Fernando J. Cabañas

OLCADERRANTE

Fernando J. Cabañas


El 'enterrador'

24/11/2020

El nombre del personajillo sale a relucir en una conversación. El amigo con el que charlo me lo aclara pues, pasados muchos años desde la última vez que vi al interfecto en cuestión, nunca sé a ciencia cierta si me estoy refiriendo a él por su verdadero nombre o por otro que se le parece. Lo significativo es que siempre me equivoco. Y no es extraño pues, desde hace mucho, lo asocio con un sobrenombre con el que lo sentenció ya de por vida otro de mis amigos: mediohombre. No sé bien de donde le viene el apelativo en cuestión pero, hasta donde le conozco, no encuentro razones sexuales, físicas ni palpablemente visuales que lo justifiquen… o quizás sí. Sospecho que se lo atribuyó debido a la falta de coraje, valentía, y por tanto también honestidad, que pone de manifiesto una simple y rápida —hasta donde recuerdo, el sujeto no da para más— conversación que se mantenga con él. Anodino y de perfil ínfimo, el triste —así se refiere a él otra de mis amistades— es un donnadie que llegó de rebote hasta donde ahora se encuentra. Y ello fruto de una de esas pedreas con que la vida premia por sorpresa y en ocasiones a algunos, habitualmente a los menos preparados, sin ni tan siquiera haber comprado el mindundi en cuestión boleto o papeleta para el sorteo que le premió.

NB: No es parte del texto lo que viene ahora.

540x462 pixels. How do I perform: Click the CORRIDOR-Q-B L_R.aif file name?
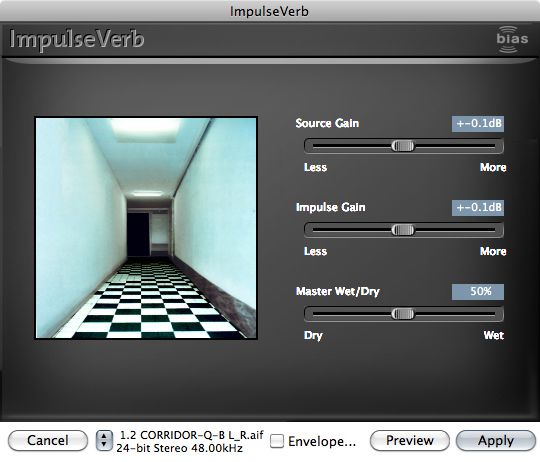coord(191,435)
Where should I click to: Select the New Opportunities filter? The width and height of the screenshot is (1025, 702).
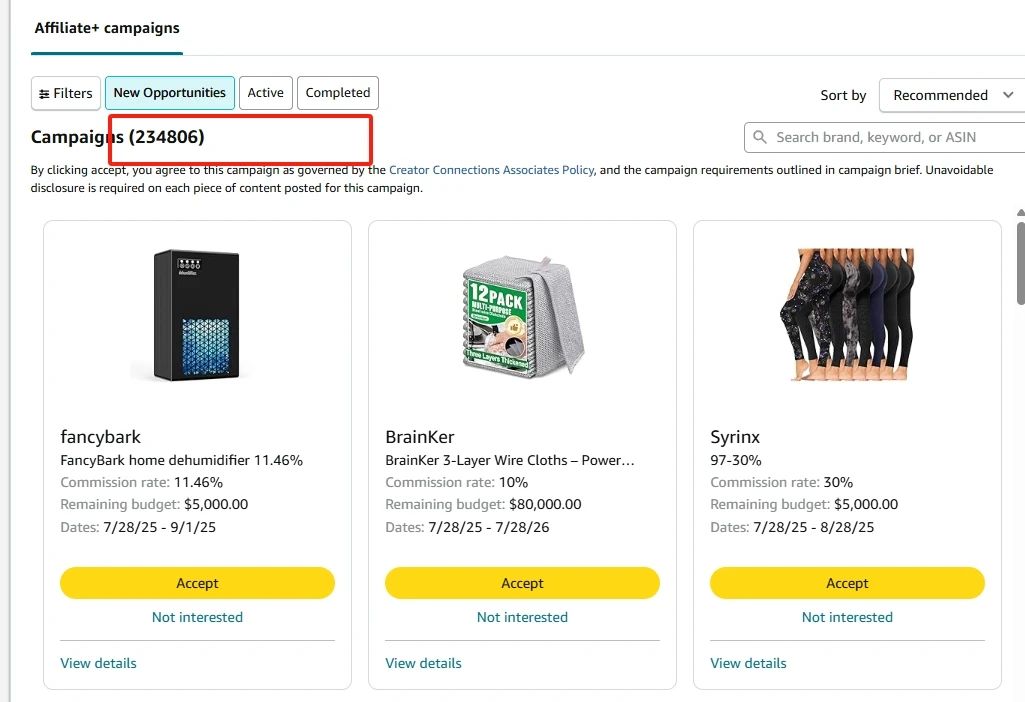point(169,93)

Mientras, otros más preparados —cualificados, estos sí, sin más— están a verlas venir. Su pusilanimidad y encogimiento, fundamentalmente emocional y actitudinal, fue el que le llevó, hace ya varias añadas y sorprendentemente, a ser escogido para cavar una tumba, rematar a un vivo muy vivo, meterlo en un ataúd y enterrarlo. Lo llamativo es que este aficionado a enterrador —con ese alias ha pasado igualmente a formar parte de mi pequeña crónica vital— se metió también dentro del féretro. Y no por solidaridad, sino por ignorancia y estupidez. ¿Cabe mayor despropósito? Pues el tío tan risueño. Me da pena, aunque más me la dan sus alumnos, esos que, aunque pasen cien años, no sé si recordarán su nombre pero posiblemente tampoco sello alguno de nada transmitido por él. Quien no deja de ser una pegatina pegada a la suela de zapatos ajenos no puede, ni debería, asumir responsabilidad alguna encaminada a nada y menos a educar a nadie, ni tan siquiera a su propio perro.